Even if you have the money, if you have the discipline to pay on time you can stretch your cash by using a credit card. This happens because you can pay for your spend in month 1 with the salary you will receive in month 3. However, using a credit card is all about discipline. Discipline in spending, in repaying and in planning your spends in a manner that you utilise this 50 day cycle most efficiently.

If you are unable to maintain this discipline, you are likely to find yourself in a big bad soup and its then best to stay away from credit cards and stick to spending the money you have in your bank account.

10. Why having too many wallets is not good?

It’s the same reason why your credit card can become a bad idea from a lucrative money stretching option. Using payment wallet requires a lot of discipline. If you have too many wallets, you are likely to lose track mentally of how much you are spending on what app or website. At the end of the month you will find that your bank account has depleted way more than you imagined. This can happen if you use one app for paying your taxi, another for paying your pizza delivery and yet another for your online groceries. Remember all this can be paid using your debit card or net banking too. That way the source is directly your bank account and you get to see one outstanding amount each time.

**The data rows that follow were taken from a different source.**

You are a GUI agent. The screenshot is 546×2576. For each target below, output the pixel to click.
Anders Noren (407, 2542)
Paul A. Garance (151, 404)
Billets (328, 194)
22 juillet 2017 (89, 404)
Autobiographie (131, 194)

If each of your wallets has a different amount remaining as balance you may be lured into thinking that you still have a lot of free cash. However, ultimately it is all linked to your bank account and coming out of that one source. The wallets create a false sense of abundance which can lead you to go over budget very easily. While they are convenient and do give you some cash back benefits, try to use your bank account as much as possible. These days debit card use also has cash backs and usually those have a greater maximum limit as compared to a wallet cash back.